“Which side are you on, boys?
Which side are you on?”
-Florence Reece
Politics has returned to the streets of the Republic. How long it will stay there and to what end is unknown. What is certain is that the issue of water charges has energised a segment of the working class which many had feared, and others had wished, had been cowed into submission.
The rampant corruption and cronyism of an elite which has flourished under neo-liberalism is in the sights of many thousands of ordinary people who for the first time in a generation feel they can do something about it. Of course, where this resistance leads is unpredictable and fraught with dangers.

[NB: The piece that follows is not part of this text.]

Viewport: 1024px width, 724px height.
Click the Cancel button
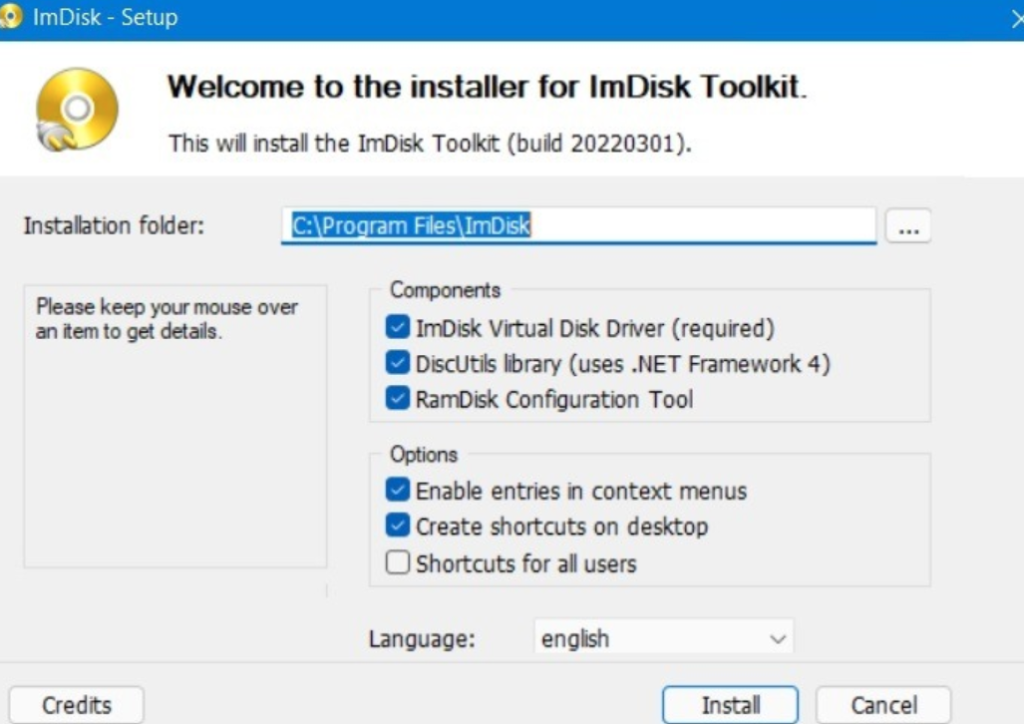pos(883,704)
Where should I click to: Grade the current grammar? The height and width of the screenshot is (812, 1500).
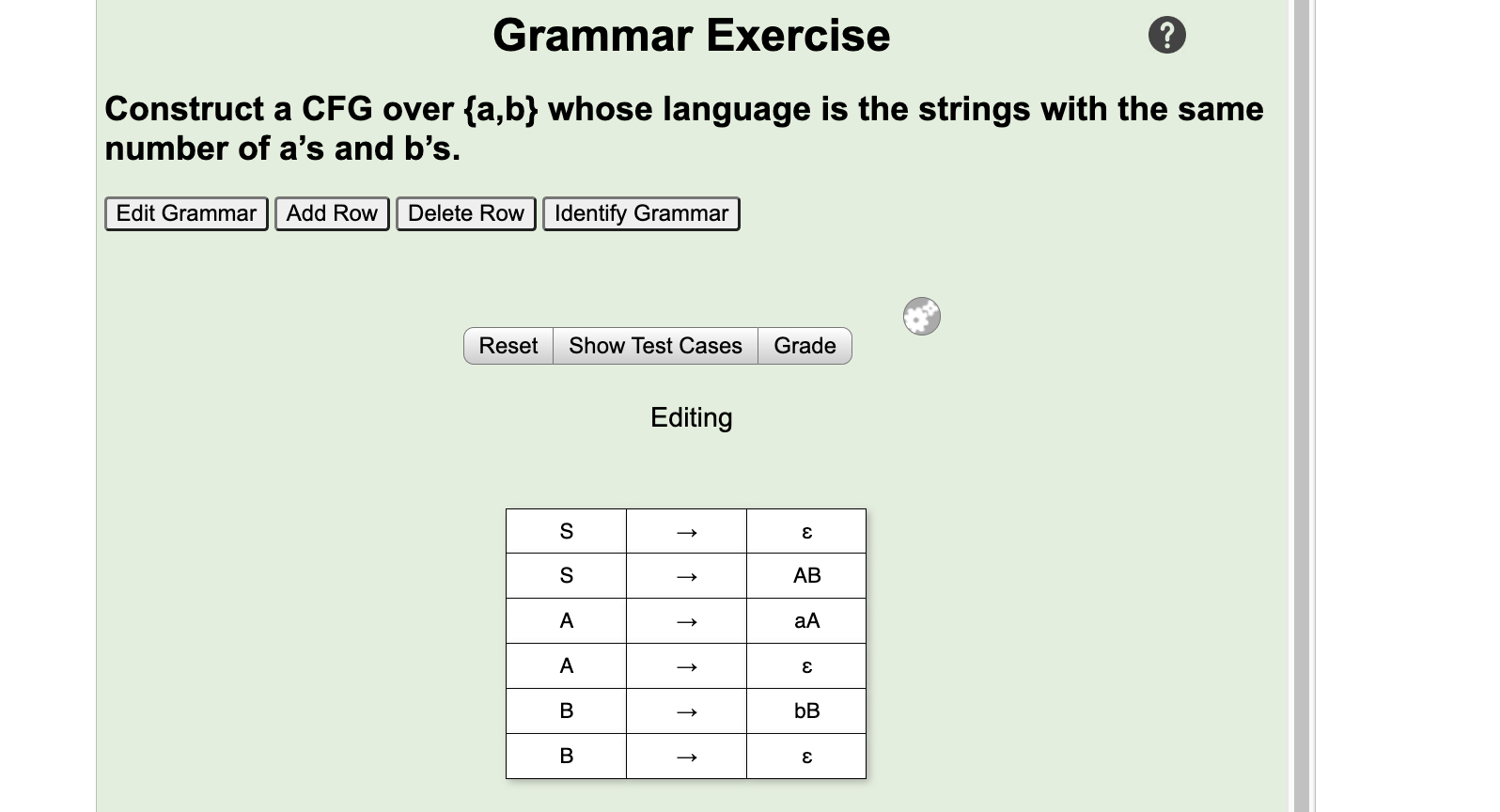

The establishment backlash can be expected to be at the same time inept, cunning and brutal. The history of how the social uprising of the late 1960s both north and south of the border was deflected into sectarian strife among the working class in Northern Ireland is a salutary lesson on the lengths that the threatened establishment will go to.
Some, even in the workers’ movement, see any movement from below as a threat. What is clear, however, is that if the Left shirks its responsibility of giving guidance to and support for working class communities who have decided enough is enough then it no longer has a purpose.
The current campaign on water charges may be a false dawn, and inertia or fear may prevail but real change is needed. Unfortunately, a political vehicle capable of implementing the real and wide-ranging change that Ireland needsis yet to emerge or form from currently competing parts.
However, any group that is willing to accept and implement the popular will of the people would be a great improvement on the currently governing technocratic, reactionary political parties whose only role is to lull the population into accepting the diktats of international capital and improve the lifestyles of their own members.
We must remember that the socialist transformation of our society is a vital task and you can only stand with it or against it.